How do the lines below between the ones holding "Click the toolbar" and "Given: Switch to the Languages tab", inclusive, read? Give them again exactly, with no other lines.
*** Given data Section Begins ***
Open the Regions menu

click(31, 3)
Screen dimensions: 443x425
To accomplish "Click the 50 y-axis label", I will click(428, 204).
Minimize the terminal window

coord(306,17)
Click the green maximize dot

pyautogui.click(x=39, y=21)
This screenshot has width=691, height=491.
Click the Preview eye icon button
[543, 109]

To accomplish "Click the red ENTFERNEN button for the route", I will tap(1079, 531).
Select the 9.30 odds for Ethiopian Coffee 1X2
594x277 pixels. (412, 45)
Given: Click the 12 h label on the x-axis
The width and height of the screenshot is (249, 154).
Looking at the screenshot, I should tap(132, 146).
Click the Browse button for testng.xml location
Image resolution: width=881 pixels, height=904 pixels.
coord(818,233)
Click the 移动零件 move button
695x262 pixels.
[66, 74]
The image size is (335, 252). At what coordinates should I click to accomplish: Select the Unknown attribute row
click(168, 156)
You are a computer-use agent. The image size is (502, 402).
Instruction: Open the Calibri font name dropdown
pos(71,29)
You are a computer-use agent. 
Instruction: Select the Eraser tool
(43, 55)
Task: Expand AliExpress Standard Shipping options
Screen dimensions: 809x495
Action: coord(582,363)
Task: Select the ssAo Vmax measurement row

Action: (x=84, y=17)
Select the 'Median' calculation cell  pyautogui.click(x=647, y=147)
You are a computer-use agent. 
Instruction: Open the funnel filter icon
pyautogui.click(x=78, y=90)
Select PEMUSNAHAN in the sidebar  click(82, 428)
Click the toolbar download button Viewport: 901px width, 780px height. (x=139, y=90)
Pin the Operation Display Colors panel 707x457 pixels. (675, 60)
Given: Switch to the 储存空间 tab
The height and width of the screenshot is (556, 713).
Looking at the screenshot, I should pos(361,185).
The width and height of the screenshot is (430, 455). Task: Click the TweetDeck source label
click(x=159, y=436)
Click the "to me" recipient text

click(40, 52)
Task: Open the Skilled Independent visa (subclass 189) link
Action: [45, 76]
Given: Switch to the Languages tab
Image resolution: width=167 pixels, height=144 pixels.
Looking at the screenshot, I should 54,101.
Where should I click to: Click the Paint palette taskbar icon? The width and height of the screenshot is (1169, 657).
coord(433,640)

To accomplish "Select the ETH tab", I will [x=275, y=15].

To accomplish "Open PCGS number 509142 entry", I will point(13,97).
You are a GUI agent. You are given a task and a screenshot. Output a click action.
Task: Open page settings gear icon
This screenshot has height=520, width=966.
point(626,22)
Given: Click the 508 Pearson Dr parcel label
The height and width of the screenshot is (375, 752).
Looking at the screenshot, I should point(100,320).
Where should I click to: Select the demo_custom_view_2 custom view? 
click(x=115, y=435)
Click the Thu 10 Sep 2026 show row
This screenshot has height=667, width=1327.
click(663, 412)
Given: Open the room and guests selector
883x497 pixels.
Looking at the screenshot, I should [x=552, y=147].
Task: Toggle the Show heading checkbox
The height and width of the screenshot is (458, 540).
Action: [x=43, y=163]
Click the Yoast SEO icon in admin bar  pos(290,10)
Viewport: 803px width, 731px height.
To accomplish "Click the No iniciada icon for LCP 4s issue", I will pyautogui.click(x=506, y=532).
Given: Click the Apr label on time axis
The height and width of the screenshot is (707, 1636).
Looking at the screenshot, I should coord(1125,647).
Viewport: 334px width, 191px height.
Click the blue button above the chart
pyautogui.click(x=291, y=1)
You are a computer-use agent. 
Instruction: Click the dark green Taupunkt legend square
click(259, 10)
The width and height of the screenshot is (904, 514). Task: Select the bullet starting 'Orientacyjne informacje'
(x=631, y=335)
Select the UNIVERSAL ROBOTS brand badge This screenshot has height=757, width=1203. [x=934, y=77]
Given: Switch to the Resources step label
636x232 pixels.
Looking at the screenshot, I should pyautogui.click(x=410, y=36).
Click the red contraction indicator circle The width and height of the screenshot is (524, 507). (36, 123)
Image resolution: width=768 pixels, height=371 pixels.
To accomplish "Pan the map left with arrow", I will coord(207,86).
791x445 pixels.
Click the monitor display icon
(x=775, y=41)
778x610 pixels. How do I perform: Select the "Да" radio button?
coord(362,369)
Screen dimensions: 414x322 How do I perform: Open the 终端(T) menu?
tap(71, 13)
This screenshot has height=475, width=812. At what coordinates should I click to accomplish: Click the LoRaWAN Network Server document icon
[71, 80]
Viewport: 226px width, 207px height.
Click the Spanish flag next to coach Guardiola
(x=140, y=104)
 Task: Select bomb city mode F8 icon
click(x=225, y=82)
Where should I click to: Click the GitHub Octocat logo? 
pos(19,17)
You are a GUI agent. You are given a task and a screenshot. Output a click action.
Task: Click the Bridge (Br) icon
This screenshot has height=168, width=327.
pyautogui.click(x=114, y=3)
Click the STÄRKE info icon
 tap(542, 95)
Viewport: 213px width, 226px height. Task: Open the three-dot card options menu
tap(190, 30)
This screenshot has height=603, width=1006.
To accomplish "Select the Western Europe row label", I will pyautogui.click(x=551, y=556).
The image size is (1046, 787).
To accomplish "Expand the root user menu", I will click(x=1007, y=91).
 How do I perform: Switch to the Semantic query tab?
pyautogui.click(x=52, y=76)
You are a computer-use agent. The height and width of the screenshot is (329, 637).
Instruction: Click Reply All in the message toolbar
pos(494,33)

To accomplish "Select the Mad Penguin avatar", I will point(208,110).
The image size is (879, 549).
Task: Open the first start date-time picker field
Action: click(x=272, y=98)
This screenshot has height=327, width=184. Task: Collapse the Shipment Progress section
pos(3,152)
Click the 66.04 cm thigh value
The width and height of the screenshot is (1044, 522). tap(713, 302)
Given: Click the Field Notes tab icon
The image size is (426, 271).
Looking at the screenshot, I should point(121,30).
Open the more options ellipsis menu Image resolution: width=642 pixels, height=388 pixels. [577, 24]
*** Given data Section Ends ***
Solution for this problem >>
Click the toolbar download button Viewport: 901px width, 780px height. (x=139, y=90)
Pin the Operation Display Colors panel 707x457 pixels. (675, 60)
Given: Switch to the 储存空间 tab
The height and width of the screenshot is (556, 713).
Looking at the screenshot, I should pos(361,185).
The width and height of the screenshot is (430, 455). Task: Click the TweetDeck source label
click(x=159, y=436)
Click the "to me" recipient text

click(40, 52)
Task: Open the Skilled Independent visa (subclass 189) link
Action: [45, 76]
Given: Switch to the Languages tab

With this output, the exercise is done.